◆ **EXERCISE AIM**
Copy everything from the line containing "Task: Click the 付帯資料 sidebar entry" down to the line containing "Action: click(152, 572)", swapping "sidebar entry" for "navigation link" and changing nothing else.

◆ **SUPPLIED RECORDS**
• • •

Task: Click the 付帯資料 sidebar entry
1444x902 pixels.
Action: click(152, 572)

• • •

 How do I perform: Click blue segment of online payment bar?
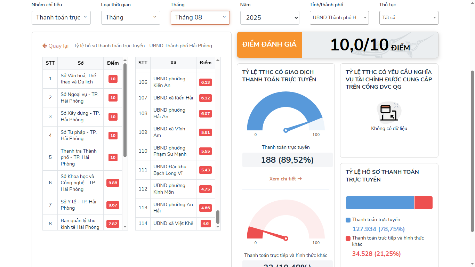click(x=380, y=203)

• • •

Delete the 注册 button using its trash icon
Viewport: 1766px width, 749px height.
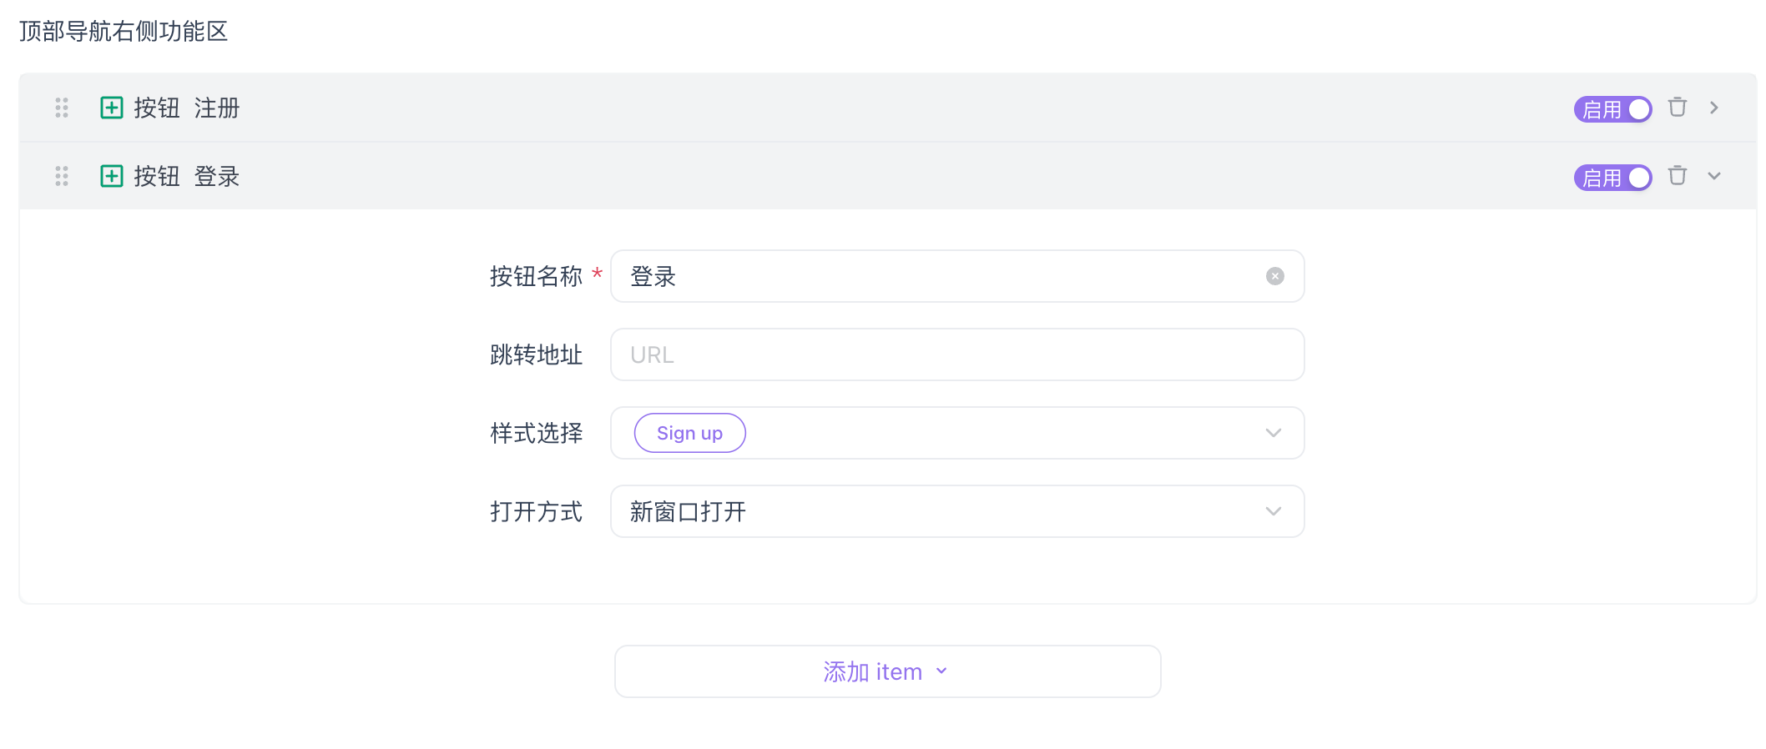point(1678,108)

• • •

◆ **FULL SOLUTION**
Task: Click the 付帯資料 navigation link
1444x902 pixels.
Action: click(152, 572)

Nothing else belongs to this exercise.